There was a huge turn-out of the great and the good this morning, at the funeral service of Dave Kavanagh – the man who created the Celtic Woman concept.
There was a huge turnout of the Irish music industry for the funeral of Dave Kavanagh, which took place at Haddington Road church in Dublin this morning.
Dave Kavanagh was the Chairman of Liffey Records and Celtic Collections – the culmination of a long career in the business, which began with a stint as Ents Officer in UCD Students Union, in the mid-1970s. Along the way, he was an agent for bands like U2, The Boomtown Rats and Thin Lizzy; a concert promoter and festival organiser, notably of the Castlebar Festival in the early 1980s; a band manager, with Clannad numbering among his charges, when they had their major breakthrough, with ‘Harry’s Game’ quietly taking the UK charts by storm; and, later, impresario, with the creation of the Celtic Heartbeat label (with Paul McGuinness) and the Celtic Woman phenomenon – which delivered his biggest success of all.
The funeral was what might be described as a powerful send-off, which ended with a boisterous chorus of cheers and the occasional whoop, as the coffin was carried down the aisle.
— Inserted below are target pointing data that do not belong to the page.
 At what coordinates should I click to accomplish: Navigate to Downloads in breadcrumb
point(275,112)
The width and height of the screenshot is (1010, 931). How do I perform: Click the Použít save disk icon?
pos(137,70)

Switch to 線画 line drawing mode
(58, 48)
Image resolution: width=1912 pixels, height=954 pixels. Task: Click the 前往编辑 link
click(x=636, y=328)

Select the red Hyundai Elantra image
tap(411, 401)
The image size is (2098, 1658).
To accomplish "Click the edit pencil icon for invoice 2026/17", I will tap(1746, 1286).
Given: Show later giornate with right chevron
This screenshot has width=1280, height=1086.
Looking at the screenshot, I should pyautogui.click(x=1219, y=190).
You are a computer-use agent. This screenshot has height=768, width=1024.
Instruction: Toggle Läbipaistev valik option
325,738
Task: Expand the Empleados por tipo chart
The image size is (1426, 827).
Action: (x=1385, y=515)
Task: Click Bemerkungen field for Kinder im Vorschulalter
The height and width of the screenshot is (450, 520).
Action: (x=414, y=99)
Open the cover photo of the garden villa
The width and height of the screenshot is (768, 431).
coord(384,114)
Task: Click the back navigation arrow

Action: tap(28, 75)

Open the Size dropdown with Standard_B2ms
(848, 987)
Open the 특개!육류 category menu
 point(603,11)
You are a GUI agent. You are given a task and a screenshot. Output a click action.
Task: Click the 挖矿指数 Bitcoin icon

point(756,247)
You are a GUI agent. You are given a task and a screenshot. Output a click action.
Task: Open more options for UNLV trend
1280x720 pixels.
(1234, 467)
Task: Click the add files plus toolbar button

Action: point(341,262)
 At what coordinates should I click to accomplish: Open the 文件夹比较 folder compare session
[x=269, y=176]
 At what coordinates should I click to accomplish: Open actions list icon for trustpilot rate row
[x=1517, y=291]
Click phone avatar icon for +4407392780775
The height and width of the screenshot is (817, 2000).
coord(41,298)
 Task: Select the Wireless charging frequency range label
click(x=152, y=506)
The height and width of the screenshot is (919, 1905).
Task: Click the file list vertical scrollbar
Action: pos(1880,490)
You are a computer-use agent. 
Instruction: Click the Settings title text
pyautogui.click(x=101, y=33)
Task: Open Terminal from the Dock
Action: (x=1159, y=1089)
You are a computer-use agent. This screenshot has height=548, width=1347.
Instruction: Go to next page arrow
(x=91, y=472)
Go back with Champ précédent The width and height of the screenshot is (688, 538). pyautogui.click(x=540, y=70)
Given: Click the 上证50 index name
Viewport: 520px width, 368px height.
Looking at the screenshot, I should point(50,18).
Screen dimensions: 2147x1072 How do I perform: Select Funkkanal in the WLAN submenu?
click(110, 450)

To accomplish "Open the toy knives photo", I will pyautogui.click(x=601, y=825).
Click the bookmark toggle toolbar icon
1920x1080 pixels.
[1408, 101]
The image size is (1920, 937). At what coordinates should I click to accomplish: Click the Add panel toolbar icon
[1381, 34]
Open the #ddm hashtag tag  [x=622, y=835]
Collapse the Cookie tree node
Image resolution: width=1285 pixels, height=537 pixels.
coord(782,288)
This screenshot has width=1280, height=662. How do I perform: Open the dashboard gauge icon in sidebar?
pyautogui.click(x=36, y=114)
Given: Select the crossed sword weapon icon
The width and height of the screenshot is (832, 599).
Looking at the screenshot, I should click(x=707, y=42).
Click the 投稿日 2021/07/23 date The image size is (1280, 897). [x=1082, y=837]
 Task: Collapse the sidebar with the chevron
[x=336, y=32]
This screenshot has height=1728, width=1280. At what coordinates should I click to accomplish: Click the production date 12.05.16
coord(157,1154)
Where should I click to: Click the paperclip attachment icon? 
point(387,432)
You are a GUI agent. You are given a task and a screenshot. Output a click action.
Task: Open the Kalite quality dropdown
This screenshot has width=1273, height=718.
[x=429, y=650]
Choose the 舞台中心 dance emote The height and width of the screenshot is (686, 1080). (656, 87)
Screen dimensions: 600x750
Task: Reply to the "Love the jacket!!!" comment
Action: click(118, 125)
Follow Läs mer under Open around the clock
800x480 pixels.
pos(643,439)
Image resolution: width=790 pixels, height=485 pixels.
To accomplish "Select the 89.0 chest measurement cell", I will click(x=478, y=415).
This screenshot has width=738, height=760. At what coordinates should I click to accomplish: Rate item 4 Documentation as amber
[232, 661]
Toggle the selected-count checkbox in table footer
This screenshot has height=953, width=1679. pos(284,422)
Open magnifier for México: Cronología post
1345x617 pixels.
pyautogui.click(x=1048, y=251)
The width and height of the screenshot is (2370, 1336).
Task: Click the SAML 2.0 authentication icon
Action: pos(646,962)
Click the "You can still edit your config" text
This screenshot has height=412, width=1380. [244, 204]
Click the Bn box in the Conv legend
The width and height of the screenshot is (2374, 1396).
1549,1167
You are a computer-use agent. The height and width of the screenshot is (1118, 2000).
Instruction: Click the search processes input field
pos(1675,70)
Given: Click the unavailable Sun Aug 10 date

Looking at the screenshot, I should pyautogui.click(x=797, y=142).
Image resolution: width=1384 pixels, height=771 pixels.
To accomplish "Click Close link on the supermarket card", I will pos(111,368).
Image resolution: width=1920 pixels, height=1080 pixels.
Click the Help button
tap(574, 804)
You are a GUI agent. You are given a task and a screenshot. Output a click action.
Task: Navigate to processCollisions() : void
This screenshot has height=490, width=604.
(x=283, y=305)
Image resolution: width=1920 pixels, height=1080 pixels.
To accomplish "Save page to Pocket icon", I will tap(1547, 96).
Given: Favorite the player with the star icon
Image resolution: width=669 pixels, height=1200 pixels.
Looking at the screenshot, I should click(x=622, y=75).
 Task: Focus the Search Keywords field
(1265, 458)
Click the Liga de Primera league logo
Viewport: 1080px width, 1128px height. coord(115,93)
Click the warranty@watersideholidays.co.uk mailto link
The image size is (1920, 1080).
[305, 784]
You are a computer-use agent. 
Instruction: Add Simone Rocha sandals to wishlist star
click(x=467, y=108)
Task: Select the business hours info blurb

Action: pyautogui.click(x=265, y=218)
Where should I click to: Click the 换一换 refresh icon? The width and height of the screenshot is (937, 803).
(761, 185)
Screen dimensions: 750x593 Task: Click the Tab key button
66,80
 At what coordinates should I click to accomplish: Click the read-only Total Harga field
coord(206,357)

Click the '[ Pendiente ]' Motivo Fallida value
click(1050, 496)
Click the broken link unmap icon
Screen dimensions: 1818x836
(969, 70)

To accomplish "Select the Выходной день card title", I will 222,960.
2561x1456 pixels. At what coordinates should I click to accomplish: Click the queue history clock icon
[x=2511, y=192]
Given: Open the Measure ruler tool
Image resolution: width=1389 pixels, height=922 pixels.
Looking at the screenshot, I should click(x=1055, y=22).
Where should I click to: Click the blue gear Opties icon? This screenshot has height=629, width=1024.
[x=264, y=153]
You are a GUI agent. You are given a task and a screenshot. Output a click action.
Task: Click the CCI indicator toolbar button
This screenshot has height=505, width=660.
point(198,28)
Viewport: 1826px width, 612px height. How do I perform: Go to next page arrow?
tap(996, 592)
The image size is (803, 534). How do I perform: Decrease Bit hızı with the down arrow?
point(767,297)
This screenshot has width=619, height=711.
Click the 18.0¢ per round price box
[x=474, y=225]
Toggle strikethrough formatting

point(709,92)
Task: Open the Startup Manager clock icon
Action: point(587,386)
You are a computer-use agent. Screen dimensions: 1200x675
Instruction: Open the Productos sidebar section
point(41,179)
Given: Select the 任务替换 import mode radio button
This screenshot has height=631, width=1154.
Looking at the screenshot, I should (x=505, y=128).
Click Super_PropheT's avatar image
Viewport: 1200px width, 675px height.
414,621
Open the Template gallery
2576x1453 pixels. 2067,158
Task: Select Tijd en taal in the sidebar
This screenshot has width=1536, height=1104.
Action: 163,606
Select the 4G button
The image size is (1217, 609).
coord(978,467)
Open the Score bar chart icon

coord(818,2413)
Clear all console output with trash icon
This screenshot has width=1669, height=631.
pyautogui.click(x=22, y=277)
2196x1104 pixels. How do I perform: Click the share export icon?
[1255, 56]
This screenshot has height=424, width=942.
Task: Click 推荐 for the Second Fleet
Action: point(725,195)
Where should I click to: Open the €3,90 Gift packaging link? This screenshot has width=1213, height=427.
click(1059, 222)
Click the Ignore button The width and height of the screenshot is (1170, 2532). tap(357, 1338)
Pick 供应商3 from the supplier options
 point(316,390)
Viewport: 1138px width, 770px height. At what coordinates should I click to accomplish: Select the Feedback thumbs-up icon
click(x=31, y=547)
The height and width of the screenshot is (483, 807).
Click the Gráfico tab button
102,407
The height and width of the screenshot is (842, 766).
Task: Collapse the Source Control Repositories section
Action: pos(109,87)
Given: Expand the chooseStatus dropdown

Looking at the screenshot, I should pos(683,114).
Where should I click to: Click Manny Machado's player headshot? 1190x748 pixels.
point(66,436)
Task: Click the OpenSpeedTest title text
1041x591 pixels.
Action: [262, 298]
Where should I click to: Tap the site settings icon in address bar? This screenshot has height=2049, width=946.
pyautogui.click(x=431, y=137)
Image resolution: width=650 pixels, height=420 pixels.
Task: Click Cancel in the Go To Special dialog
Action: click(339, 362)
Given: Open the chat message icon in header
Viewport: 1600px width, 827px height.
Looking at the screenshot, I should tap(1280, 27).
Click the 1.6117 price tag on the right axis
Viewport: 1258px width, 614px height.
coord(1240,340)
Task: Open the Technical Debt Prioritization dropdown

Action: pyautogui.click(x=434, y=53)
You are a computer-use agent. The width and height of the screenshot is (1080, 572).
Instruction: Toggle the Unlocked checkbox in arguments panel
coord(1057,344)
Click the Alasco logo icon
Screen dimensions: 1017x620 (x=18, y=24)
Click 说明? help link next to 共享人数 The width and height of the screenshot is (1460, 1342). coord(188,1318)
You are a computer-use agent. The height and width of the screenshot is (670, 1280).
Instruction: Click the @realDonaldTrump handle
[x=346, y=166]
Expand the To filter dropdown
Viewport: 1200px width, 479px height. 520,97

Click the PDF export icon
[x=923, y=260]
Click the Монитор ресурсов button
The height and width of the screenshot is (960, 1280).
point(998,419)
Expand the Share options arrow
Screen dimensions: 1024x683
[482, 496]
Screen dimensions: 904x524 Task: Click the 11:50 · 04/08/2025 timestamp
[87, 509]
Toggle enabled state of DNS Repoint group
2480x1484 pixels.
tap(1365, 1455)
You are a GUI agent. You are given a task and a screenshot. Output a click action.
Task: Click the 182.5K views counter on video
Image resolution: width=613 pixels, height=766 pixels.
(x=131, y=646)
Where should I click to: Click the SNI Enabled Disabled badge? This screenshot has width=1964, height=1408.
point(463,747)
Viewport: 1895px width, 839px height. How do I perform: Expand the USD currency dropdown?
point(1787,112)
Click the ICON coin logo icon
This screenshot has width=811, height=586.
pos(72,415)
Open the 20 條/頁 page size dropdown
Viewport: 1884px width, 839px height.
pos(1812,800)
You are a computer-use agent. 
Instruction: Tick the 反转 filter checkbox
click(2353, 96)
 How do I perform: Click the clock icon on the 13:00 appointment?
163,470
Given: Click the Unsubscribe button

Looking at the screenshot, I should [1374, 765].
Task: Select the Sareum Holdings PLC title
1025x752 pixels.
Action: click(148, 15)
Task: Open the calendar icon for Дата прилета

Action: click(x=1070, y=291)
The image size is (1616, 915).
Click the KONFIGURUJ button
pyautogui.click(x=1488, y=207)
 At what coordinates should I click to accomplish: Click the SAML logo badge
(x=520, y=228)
It was a fitting goodbye to a man who – in the parlance suited to an occasion like this – knew how to enjoy himself.
There was music aplenty too, with songs being performed by The High Kings, who are part of Liffey Music's current roster, and by Edge and Bono. Overall, there was a feeling outside the church afterwards that a fine tribute had been paid to a life lived to the full – and a pervasive awareness that he will be badly missed, by family, friends and business associates alike.
Dave was mourned by his wife Rhona, his son Luke and daughter Phoebe. Also present at the funeral were members of The High Kings, Moya Brennan, Pól Brennan, Leon Brennan, James Morris, Moya Doherty, Edge, Bono and Ali Hewson, Guggi, Simon Carmody, Reggie Manuel, Jim Sheridan, Hot Press editor Niall Stokes, Kathy McGuinness, Susan Hunter, Michael Colgan, Andrew Leonard, Johnny Lappin and his partner Colette, Dave Fanning, Ian Wilson, Chris O’Brien, Ken Sweeney, Dermot McEvoy, Brian Whitehead, Aidan Cosgrave, restauranteurs Dylan McGrath, Ronan Ryan and Robbie Fox, Sam Smyth, Paddy McPoland, Robbie McGrath, Victor Finn of IMRO, Willie Kavanagh, Johnny Ronan, May Frisbee, Sarah Owens, Pat Creed, Mark Crossingham, Paul Smith, solicitor Kieran Kelly, Liza Geddes, Peter Brady, Glenda Gilsen, Mal Stevenson, Robert Matthews, Janine Nallen, John Dunford, Cliona Buckley, Charlie McNally, Tony Strickland, Anthony 'AK' Kennedy, Pat Byrne, Ned O'Hanlon – and far too many more to list here in full.
“I first encountered Dave when he booked Eyeless, the band formed by myself and my brother Dermot, to play at a lunchtime gig in Belfield, when he was the UCD Students Union Ents Officer,” Hot Press editor Niall Stokes recalls. "He successfully packed the place out – which was very impressive indeed at the time. He made the shift to being a full time music professional seamlessly and worked with some of the most important emerging acts of the era.
"Dave had a great sense of humour. His tongue was firmly in his cheek when he told Hot Press recently about the time he fell asleep at the wheel, driving U2 back from a gig somewhere down the country. They almost crashed at high speed, but he was prodded awake by a member of the band – who, in Dave's telling of the story, thereby changed the course of rock ’n’ roll history.
"Dave was a great ideas man. He ran the Occasion At The Castle festival in Castlebar– and pulled a fantastic bill together for it. He managed at a very high level with Clannad, before being in at the start of the Celtic Heartbeat label. Throughout his career, he moved from one success to something even bigger. His most lasting achievement was undoubtedly with the Celtic Woman show, which he created and put together. Most people in Ireland had no real idea just how successful that was – and is. Dave was the driving force behind the whole thing.
“At the church today, you could see just how much he was loved by so many people. It isn’t often that there is a spontaneous round of applause that turns into something much bigger at a funeral, but that is what happened today. It is a very sad moment, but a fine tribute was paid to him by the industry, his friends and his family. In times like this, that is all anyone can hope to do."